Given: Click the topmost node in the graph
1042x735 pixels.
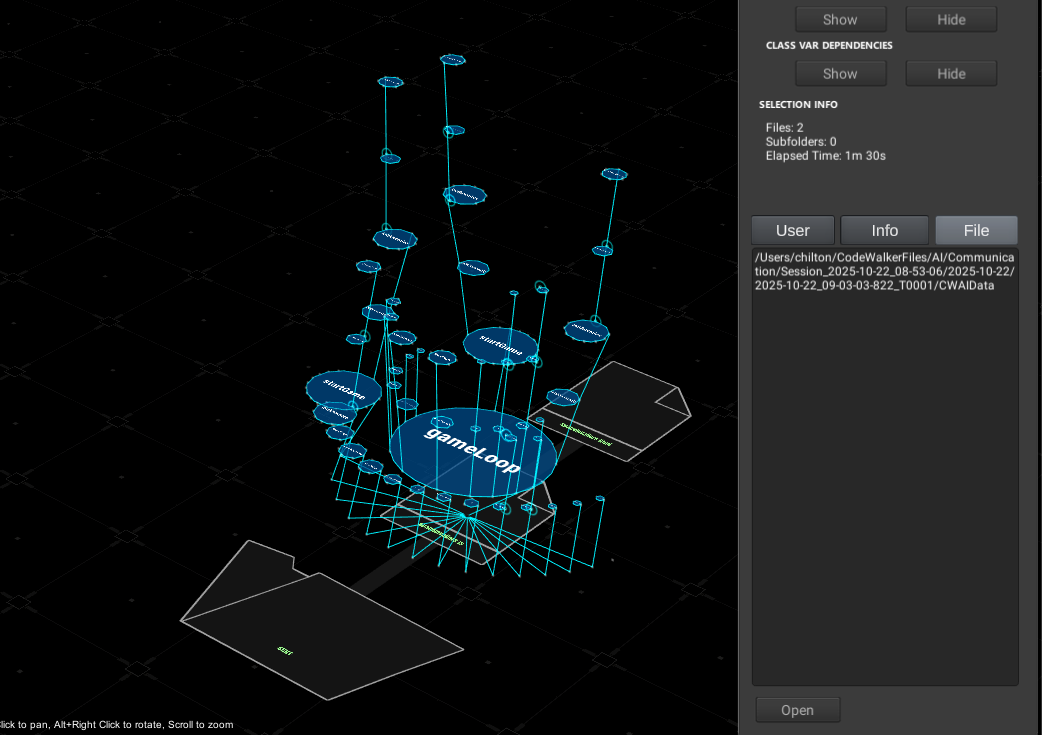Looking at the screenshot, I should pyautogui.click(x=453, y=60).
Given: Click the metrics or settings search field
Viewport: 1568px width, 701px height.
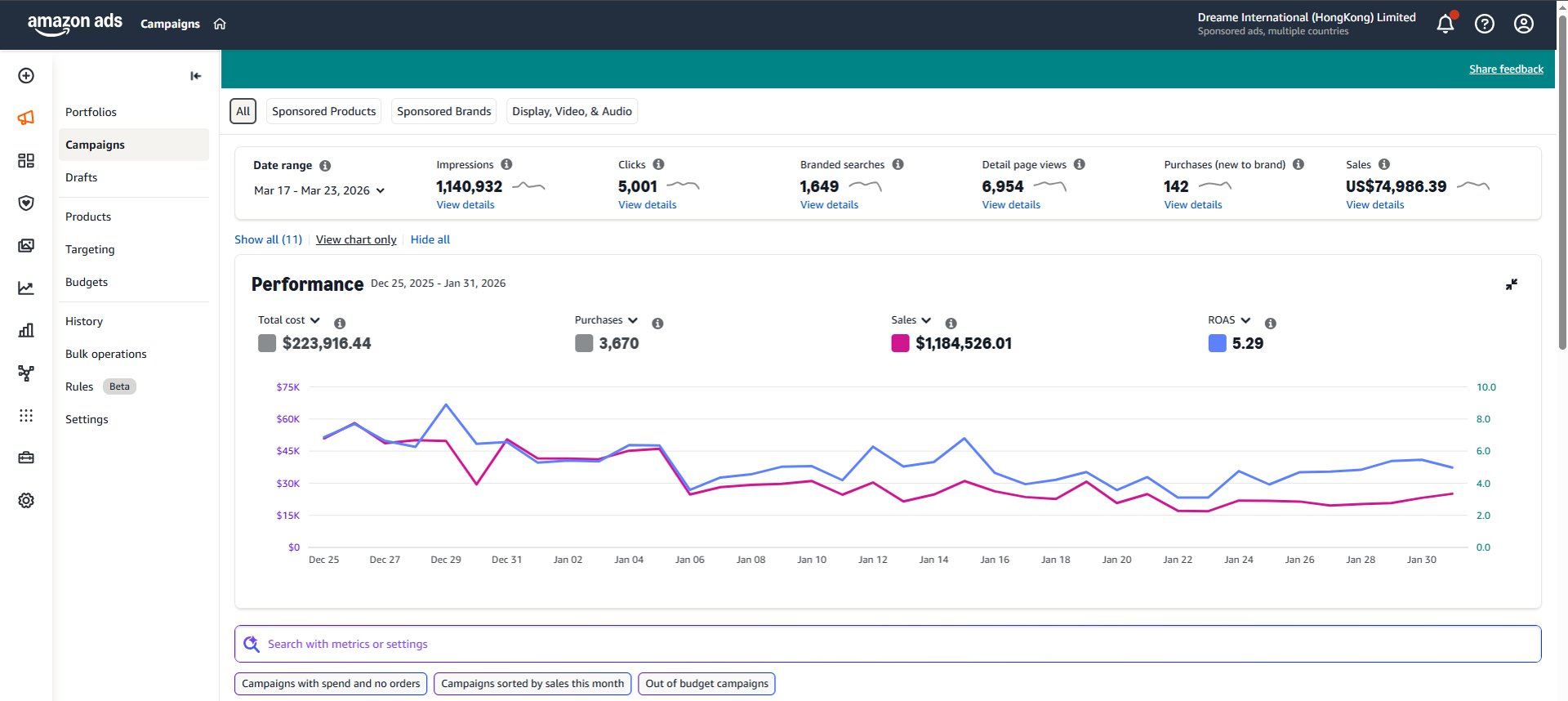Looking at the screenshot, I should pyautogui.click(x=887, y=644).
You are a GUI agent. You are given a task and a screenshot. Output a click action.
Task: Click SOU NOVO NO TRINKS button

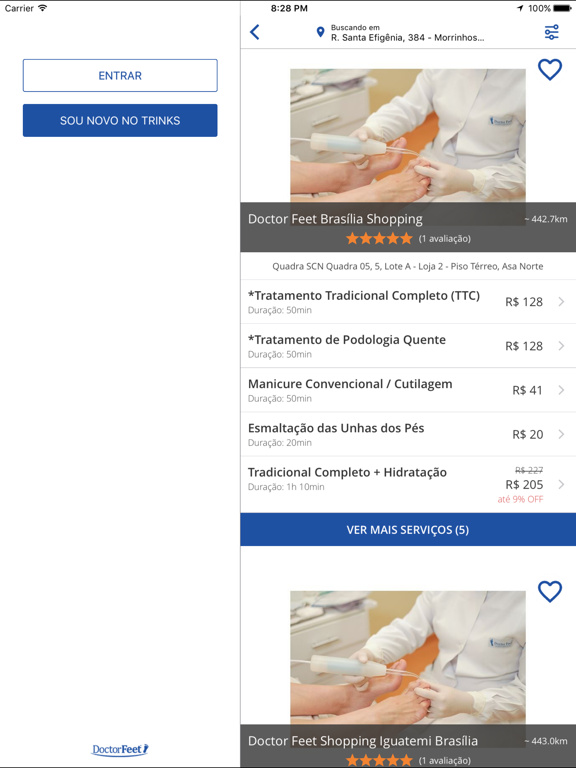click(120, 120)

──────────────────────────────

# Task item:
For this copy, leave pictures out and reproduce the lines from the one bearing "Viewport: 1568px width, 701px height." through the final line of the listing above, both ends included.

# Answer for this exercise:
Viewport: 1568px width, 701px height.
Looking at the screenshot, I should pyautogui.click(x=887, y=644).
You are a GUI agent. You are given a task and a screenshot. Output a click action.
Task: Click SOU NOVO NO TRINKS button

click(120, 120)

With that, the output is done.